Retiring law school colleagues celebrate combined 100-plus years of service
Two longtime professors and a dedicated librarian at the Sandra Day O’Connor College of Law were honored during a retirement party on Tuesday, April 26, for putting a new law school on the map and helping thousands of students in the process.
Professors Michael Berch and Milt Schroeder, who both joined the faculty in 1969, and Alison Ewing, a reference librarian at the Ross-Blakley Law Library since 1993, retired with a combined 102 years of service. About 60 faculty and staff members, students, alumni and guests paid tribute to their lengthy careers during the party in Armstrong Hall.
Dean Paul Schiff Berman called their retirement “simply a transition into a new phase of their relationship with the law school, but it is not the end. We expect the three retirees will continue to be around this law school for quite a long time.”

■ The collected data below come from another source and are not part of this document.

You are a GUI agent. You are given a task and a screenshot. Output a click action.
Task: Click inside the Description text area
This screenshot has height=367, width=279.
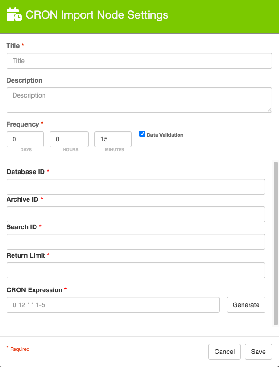(x=139, y=100)
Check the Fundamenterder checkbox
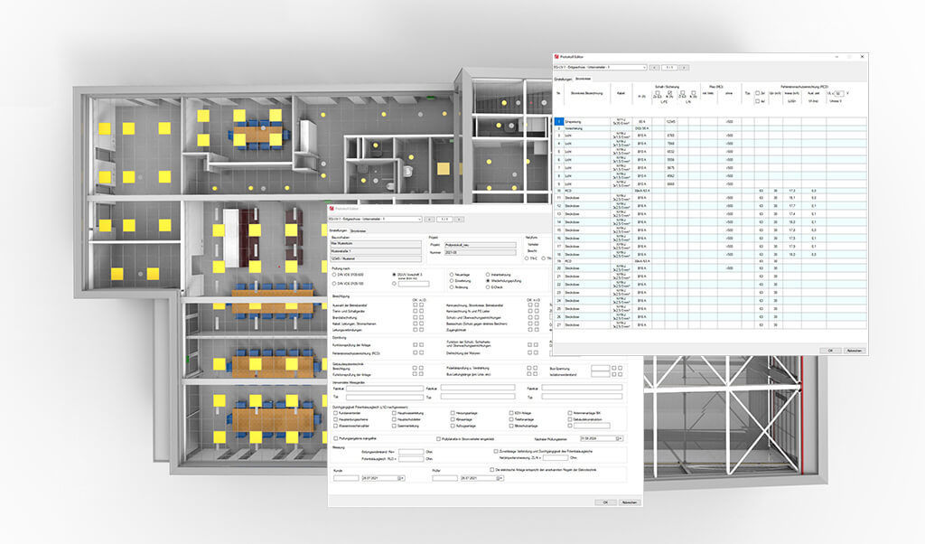This screenshot has height=544, width=925. click(334, 413)
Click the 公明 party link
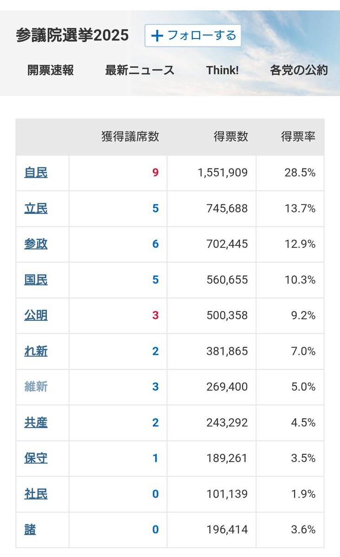The height and width of the screenshot is (557, 340). [x=36, y=316]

Professor Emeritus George Schatzki described his old friend Berch as “the conscience of the law school” whose honesty, loyalty, love and caring are unparalleled.
“He’s the most generous person I’ve ever known – so giving of his time, his thoughts and his money,” Schatzki said. “Many students and alumni have received loans from Michael who, in doing so, never expects to get the money back.”
Berch, the Alan A. Matheson Professor of Law, has taught a wide variety of courses, including Federal Courts, Civil Procedure, Conflict of Laws, Law and the Regulatory State and Professional Responsibility. Known for his shock of red hair, exuberance in the classroom and zany personality, Berch has received numerous teaching awards, and is an Honors Disciplinary Faculty member at ASU’s Barrett, The Honors College.
Before entering academia, he worked on high-profile criminal cases at the U.S. Department of Justice and was an Assistant U.S. Attorney for the Southern District of New York.
Said Schatzki, “He really is a very special person, and for me, a very special friend.”
Tory Trotta, Associate Dean for the Ross-Blakley Law Library, characterized Ewing as a “spark plug” who is courteous, vivacious and fun. “She professionalized the library’s access services department,” Trotta said. “She led that department, she taught, and she was president of the Arizona Association of Law Libraries.”
As its library liaison, Ewing was especially fond of and worked closely with the law school’s Indian Legal Program.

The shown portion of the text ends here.